Item coordinate data
= = = = = = =

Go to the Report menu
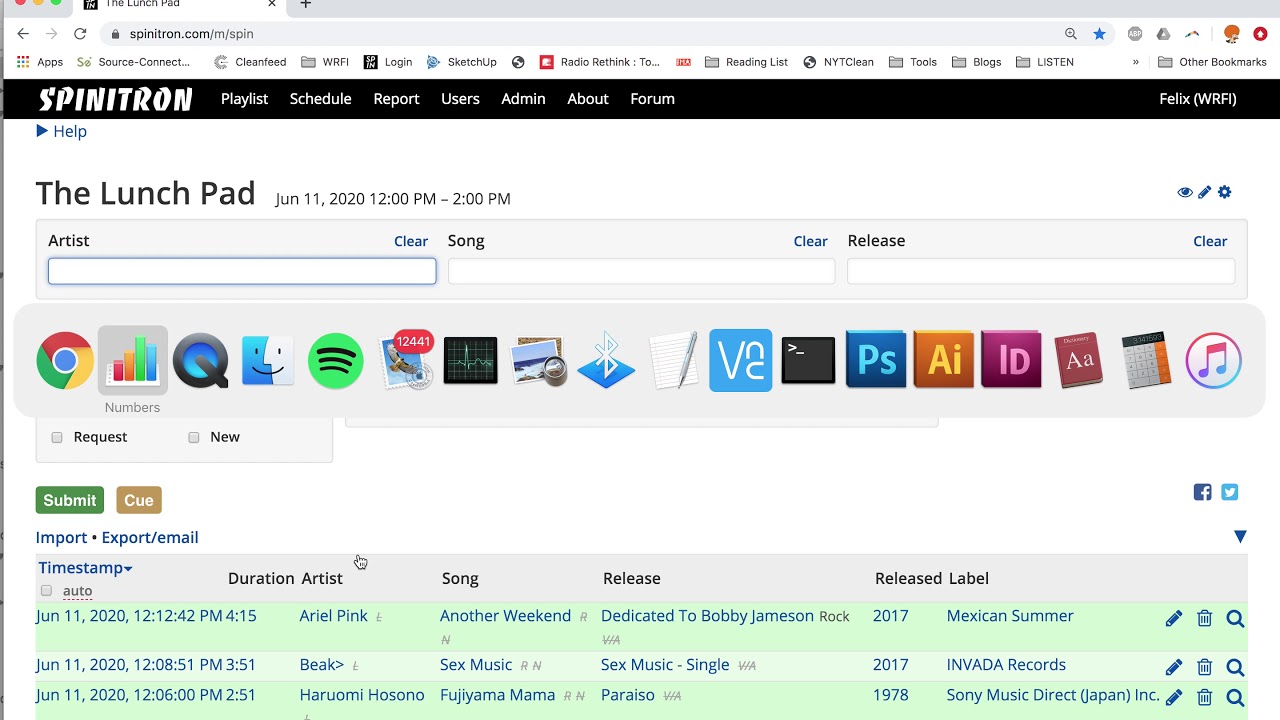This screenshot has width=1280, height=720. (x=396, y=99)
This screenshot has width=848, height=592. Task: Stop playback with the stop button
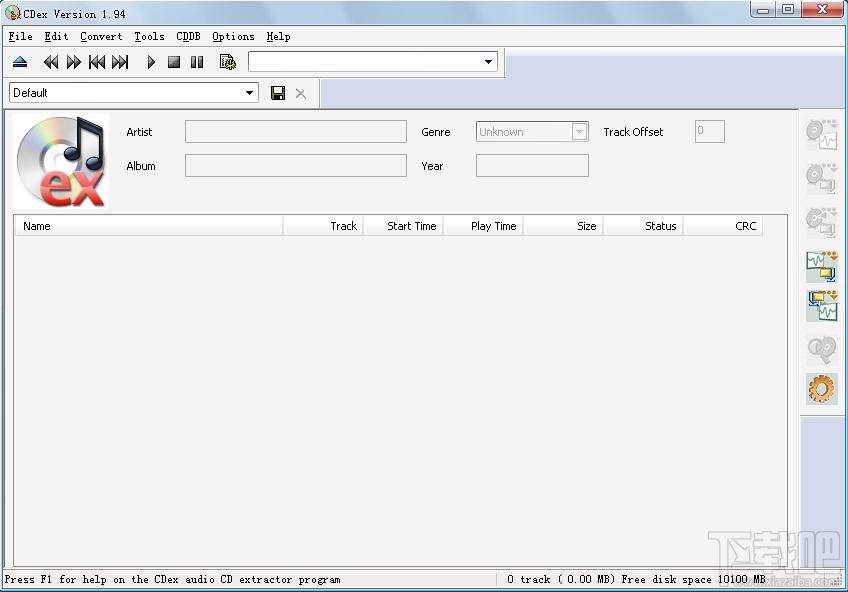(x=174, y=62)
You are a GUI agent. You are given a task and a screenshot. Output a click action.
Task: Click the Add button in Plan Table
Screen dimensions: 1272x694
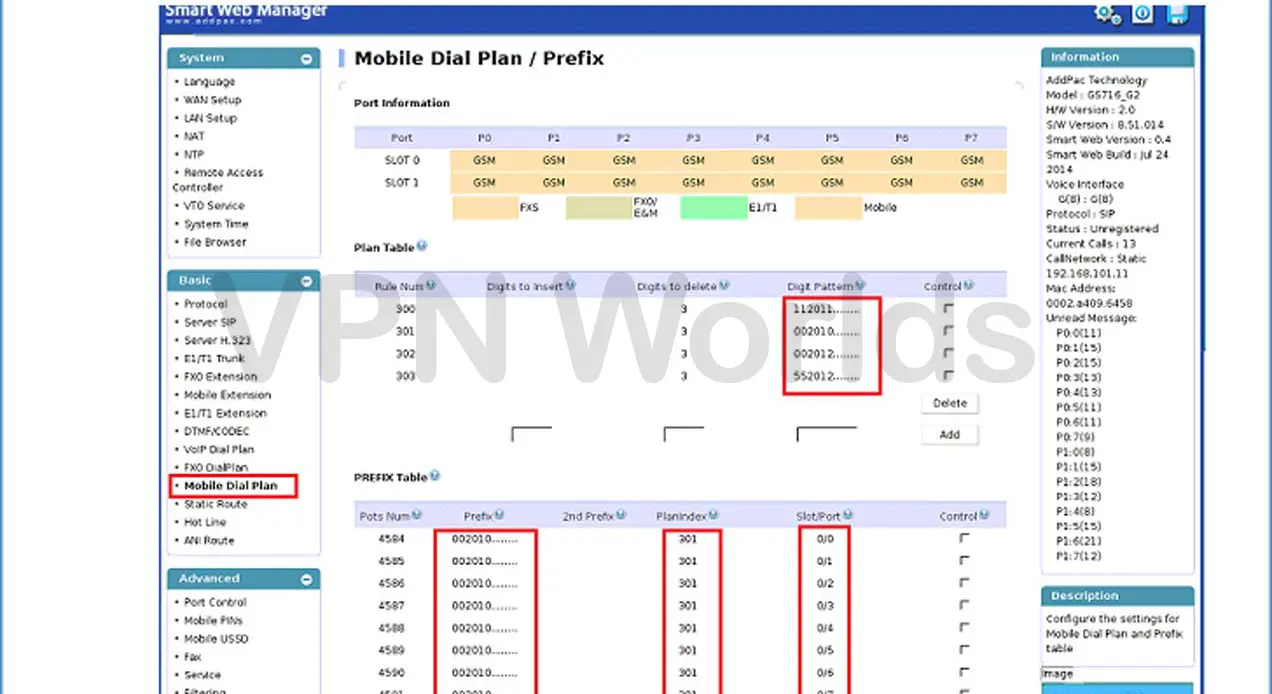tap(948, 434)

= = = = = = =

**STATED EXERCISE:** Rewrite the records from the start through the line containing "(x=174, y=62)" as a Markdown table with the columns Row and Line. Skip blank lines and leave the pictures out.

**FINISHED EXERCISE:**
| Row | Line |
|---|---|
| 1 | Go to the Report menu |
| 2 | This screenshot has width=1280, height=720. (x=396, y=99) |
| 3 | This screenshot has width=848, height=592. Task: Stop playback with the stop button |
| 4 | (x=174, y=62) |